Let's consider instead the bigger online tournaments ($100 and maybe the various Sunday night specials) and maybe your Friday/Saturday night £100 live beanfests. Now, as more and more people become familiar with Harrington et al, issues like the Continuation Bet need to be addressed. IMO the important factor is not that you face more continuation bets. Not for me. I'm very loath to call a pre-flop raise without the goods *. AJ is a definite pass. I pass AQ much more often than Dan recommends I think. The difference between AQ and AK when you're calling a pre-flop raise is immense. If you flop an Ace with AK, you're only worried about 2 pair or a set. Flop a King, then also worry about Aces. With AQ though ... A high flop and you have the very likely AK to contend with. Q high and AA _or_ KK could take all your money. If people are going to make a lot of continuation bets it's not going to bother me too much because I'm rarely on the receiving end. In fact it's going to help me, but let's leave that for part 2.

The real issue is that people are much more likely to think that you are making a continuation bet. Which has two important implications. One, you should cut down on your continuation bets when you miss. In actual fact, Dan doesn't recommend making them all the time anyway, as some people seem to think. Volume 2 Part 8, "A tough player will by definition be hard to read after the flop. If he showed strength before the flop, he'll probably be taking the lead 50 to 60% of the time after the flop". Taking into account all the times you bet when you like the flop, you must be checking/folding more often than not when you don't. Which is what I do. I still bet a few misses but pretty much only when I'm heads up and when the texture of the flop is good. AK and the flop comes QTx for example, DO NOT bet this flop. Take/hope for a free card to the nuts because how can you reasonably be in front ? Only if he has AJ, that's it. Many people aren't going to pass T9 or 88 on this flop any more.

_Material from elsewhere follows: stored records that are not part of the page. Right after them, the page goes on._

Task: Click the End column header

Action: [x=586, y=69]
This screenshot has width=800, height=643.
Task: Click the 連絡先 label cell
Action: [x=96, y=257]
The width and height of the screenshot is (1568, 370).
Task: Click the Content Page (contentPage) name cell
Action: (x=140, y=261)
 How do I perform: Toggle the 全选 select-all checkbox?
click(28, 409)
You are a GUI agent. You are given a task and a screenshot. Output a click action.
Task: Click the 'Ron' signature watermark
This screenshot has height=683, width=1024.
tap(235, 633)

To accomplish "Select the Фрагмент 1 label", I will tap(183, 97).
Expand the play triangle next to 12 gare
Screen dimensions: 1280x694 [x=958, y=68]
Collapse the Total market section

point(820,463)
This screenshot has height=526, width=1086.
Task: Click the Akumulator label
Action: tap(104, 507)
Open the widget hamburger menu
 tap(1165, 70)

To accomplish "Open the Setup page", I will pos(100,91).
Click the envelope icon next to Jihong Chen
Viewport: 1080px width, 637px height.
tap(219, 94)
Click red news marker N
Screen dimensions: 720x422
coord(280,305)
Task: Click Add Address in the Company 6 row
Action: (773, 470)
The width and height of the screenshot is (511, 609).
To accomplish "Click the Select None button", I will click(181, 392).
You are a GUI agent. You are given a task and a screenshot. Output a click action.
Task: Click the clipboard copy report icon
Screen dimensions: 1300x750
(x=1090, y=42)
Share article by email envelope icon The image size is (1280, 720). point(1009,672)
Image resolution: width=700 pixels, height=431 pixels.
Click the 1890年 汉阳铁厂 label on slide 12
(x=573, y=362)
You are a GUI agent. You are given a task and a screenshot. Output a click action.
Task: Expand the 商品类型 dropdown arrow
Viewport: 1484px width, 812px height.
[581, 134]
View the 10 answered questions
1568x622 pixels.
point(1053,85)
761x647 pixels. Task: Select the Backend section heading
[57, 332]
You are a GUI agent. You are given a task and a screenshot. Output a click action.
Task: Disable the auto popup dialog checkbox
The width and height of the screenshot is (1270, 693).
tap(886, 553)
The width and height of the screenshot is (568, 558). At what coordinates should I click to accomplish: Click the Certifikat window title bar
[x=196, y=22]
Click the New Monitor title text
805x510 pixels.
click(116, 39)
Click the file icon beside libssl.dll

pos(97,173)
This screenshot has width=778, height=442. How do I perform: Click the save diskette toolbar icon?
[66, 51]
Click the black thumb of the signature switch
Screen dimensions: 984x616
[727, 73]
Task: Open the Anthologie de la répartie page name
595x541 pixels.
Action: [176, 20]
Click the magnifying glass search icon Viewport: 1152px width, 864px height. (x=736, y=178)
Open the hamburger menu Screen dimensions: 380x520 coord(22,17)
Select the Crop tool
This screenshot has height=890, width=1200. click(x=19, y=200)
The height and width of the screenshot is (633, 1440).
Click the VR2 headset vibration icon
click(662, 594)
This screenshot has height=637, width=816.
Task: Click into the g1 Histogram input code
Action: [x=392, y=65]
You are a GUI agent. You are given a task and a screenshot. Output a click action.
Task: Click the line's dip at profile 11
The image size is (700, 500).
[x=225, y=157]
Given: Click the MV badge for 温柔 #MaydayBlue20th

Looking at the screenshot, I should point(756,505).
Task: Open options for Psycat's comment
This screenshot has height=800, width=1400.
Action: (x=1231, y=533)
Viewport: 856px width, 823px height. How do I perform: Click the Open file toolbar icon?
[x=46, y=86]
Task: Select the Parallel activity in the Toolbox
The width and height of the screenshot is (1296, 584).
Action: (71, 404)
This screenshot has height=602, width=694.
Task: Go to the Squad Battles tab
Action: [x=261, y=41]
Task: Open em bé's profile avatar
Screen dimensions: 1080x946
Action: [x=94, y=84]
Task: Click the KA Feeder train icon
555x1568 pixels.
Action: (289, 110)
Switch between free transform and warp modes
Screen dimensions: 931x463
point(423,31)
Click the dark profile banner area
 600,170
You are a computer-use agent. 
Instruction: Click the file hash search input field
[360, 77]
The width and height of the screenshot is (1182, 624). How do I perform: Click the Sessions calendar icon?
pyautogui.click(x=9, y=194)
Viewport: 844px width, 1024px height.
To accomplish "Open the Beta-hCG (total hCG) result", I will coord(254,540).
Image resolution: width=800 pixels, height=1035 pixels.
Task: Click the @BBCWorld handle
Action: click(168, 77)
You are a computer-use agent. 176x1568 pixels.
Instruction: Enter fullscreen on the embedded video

The second implication is of course that you just fire away when you like the flop, and don't be as concerned if you get raised as you might have been a year ago. If the turn looks safe you can check it and you'll surely pick up at least one more bet somewhere along the line (ironically this bet-check-bet is also a play that Dan recommends, buried deep in Volume 2). When you have a strong hand, make the play that looks least suspicious, and in this case a Continuation Bet will hardly arouse any suspicion at all. That's what they're expecting you to do.

In conclusion, I've seen at least two people on forums or blogs say "always bet the flop when you were the pre-flop raiser" this week alone. Don't do it. Take advantage of those who do, and who think that's what you're doing too.

* unless I have good implied odds, and in that case AQ/AJ are well down the list of hands to call with.